Fragmento del texto

============================================================

Entonces dijo a los mensajeros de Juan: “ld a anunciar a Juan lo que habéis visto y oído: los ciegos ven, los inválidos andan, los leprosos quedan limpios, los sordos oyen, los muertos resucitan, y a los pobres se les anuncia el Evangelio”.

Con sus gestos, Jesús se inserta en la tradición judía, haciendo realidad las prefiguraciones del profeta Isaías (29,18-19; 35,5-6). No hay duda, los tiempos mesiánicos han llegado. Pero se trata de un Mesías que demuestra su poder, no con signos de grandeza, sino con gestos de amor, de Misericordia; sirviendo a los demás, especialmente a los pobres. El que no vino a ser servido sino a servir… (Mt 20,28).

El tiempo de Adviento nos hace revivir la espera del Mesías; ese que viene a liberarnos de nuestras esclavitudes, de todo aquello que nos oprime, que nos aleja de Él, comenzando con nuestro egoísmo. Solo así podremos alegrarnos del bien que otros reciben, producto de la Misericordia de Dios, aunque nosotros sigamos en espera: “Dichoso (Bienaventurado) el que no se escandalice de mí”. ¿Una nueva Bienaventuranza?

============================================================

Tareas
1. Vuelve a escribir, sin cambios, la parte de la reflexión sobre el Adviento que empieza con las palabras que contienen "Entonces dijo a" y termina con "servir… (Mt 20,28).".
2. Escribe lo que sigue a la última frase de la reflexión sobre el Adviento.
Las líneas no hacen falta para ninguna tarea.

Material de origen
============================================================

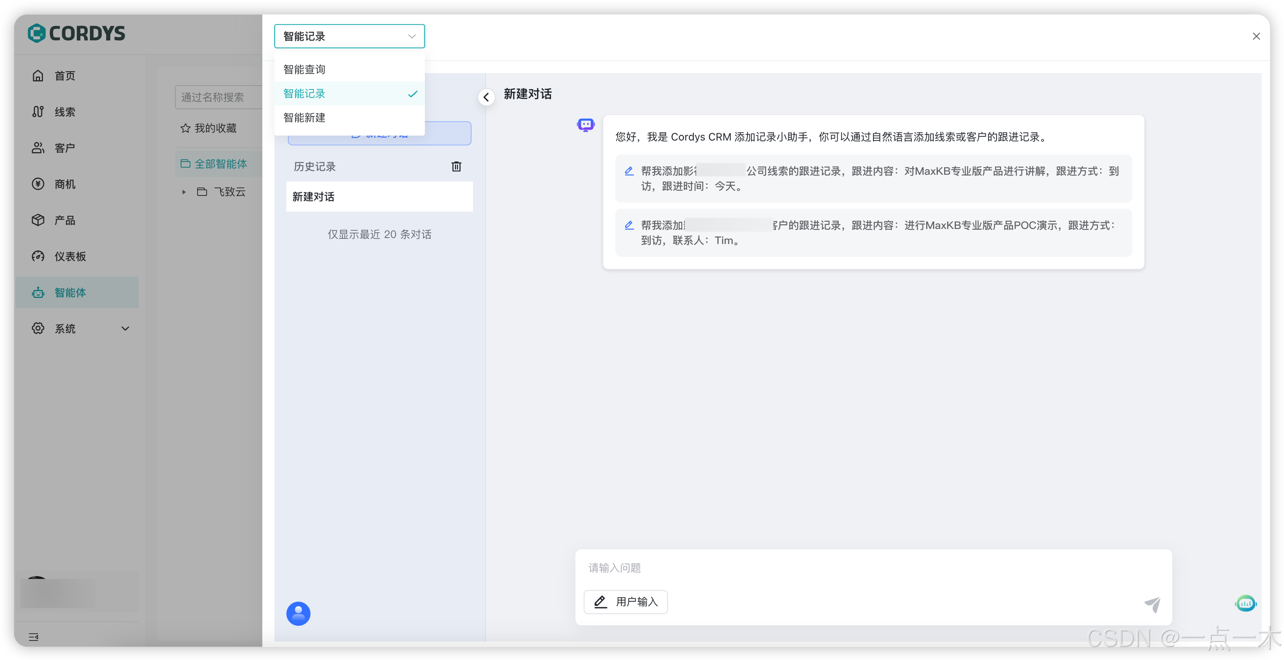Collapse the sidebar using the bottom-left icon
This screenshot has width=1284, height=660.
click(33, 637)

============================================================

Resultados esperados
1.
Entonces dijo a los mensajeros de Juan: “ld a anunciar a Juan lo que habéis visto y oído: los ciegos ven, los inválidos andan, los leprosos quedan limpios, los sordos oyen, los muertos resucitan, y a los pobres se les anuncia el Evangelio”.

Con sus gestos, Jesús se inserta en la tradición judía, haciendo realidad las prefiguraciones del profeta Isaías (29,18-19; 35,5-6). No hay duda, los tiempos mesiánicos han llegado. Pero se trata de un Mesías que demuestra su poder, no con signos de grandeza, sino con gestos de amor, de Misericordia; sirviendo a los demás, especialmente a los pobres. El que no vino a ser servido sino a servir… (Mt 20,28).

2.
Estamos en tiempo de Adviento. Y no podemos olvidar que Dios viene para todos. Él no hace distinción. Así nos lo dice Isaías en la primera lectura de hoy (45,6b-8.18.21b-25): “Volveos hacia mí para salvaros, confines de la tierra, pues yo soy Dios, y no hay otro… “Ante mí se doblará toda rodilla, por mí jurará toda lengua… “A él vendrán avergonzados los que se enardecían contra él”. (Cfr. Gn 22,18).

De eso se trata el Adviento; de la llegada del Cristo que cambia los corazones. ¿Estás preparado para recibirlo?